The depiction of chaos at the beginning of the Creation was not Haydn’s own idea, but an express wish of Baron van Swieten, who in this way envisaged the whole oratorio under a single theme: the opposition between chaos and order, darkness and light. Only one year before the premiere of the Creation, in 1797, the fourth volume of the Encyclopaedia Britannica appeared in Edinburgh in its famous third edition.
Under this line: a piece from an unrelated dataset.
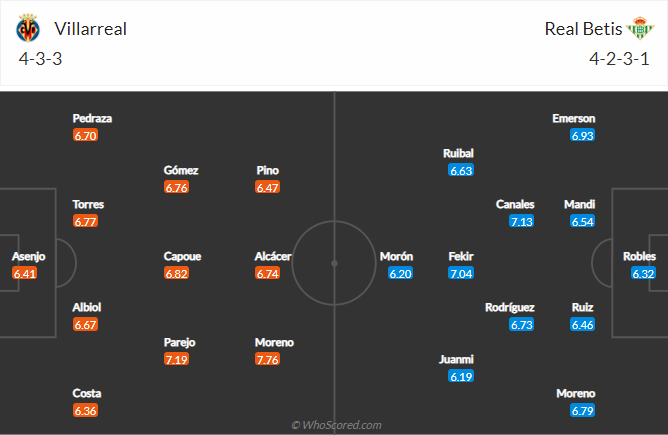The height and width of the screenshot is (435, 668).
Task: Click Canales' 7.13 rating badge
Action: pyautogui.click(x=521, y=222)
There, chaos was defined in the following fashion: “CHAOS, that confusion in which matter lay when newly produced out of nothing before the beginning of the world, before God, by his almighty word, had put it into order and condition wherein it was after the first days of creation.”
In his oratorio Haydn represented the dispersal of all darkness by the first light: “Let there be light, and there was light.” The aria that follows develops the conceptual pairing of order and confusion further: the “holy beams” (“heilige Strahl”) of the first day cause the spirits of Hell to escape into the abyss. As sunrise will later, light stands here as a symbol for a just and orderly world in which every creature has its place: “During the last five days of the Creation God did nothing other than assign each creature the place allotted to it within the tableau of the universe. Until this time everything in nature had remained silent, stupid and numb. The scenery of the world only developed once the voice of the all-powerful Creator arranged creatures into the marvellous order that today accounts for its beauty.” This was the definition of Chaos by the anonymous author of the 1753 article on the subject in Diderot and d’Alembert’s Encyclopédie, which moreover avoided calling into question the precedence of the biblical account of the Creation: “We add these corollaries: 1. That we ought not in any system of Physics contradict the fundamental truths of religion as Genesis teaches them.”
Haydn’s oratorio corresponds perfectly to this compromise between the Enlightenment and Church teaching. The natural growth and flourishing of creatures stands for the development of life in its full, autonomous beauty. The choir of angels, on the other hand, affirms at the end of each day the creator of all of this, singing the praises of God. Musically we could refer to these two aspects as “symphonic” and “sacred.” Where Haydn lovingly depicts God’s dramatic act of creation or the beauty of creatures he acts as a symphonist. Where he praises God alone he becomes a Church musician – the master of the late masses. Haydn’s own devout brother, Michael, who lived in Salzburg, admitted just as much: “What my brother brings off in his choruses on ‘Ewigkeit’ is quite extraordinary indeed!”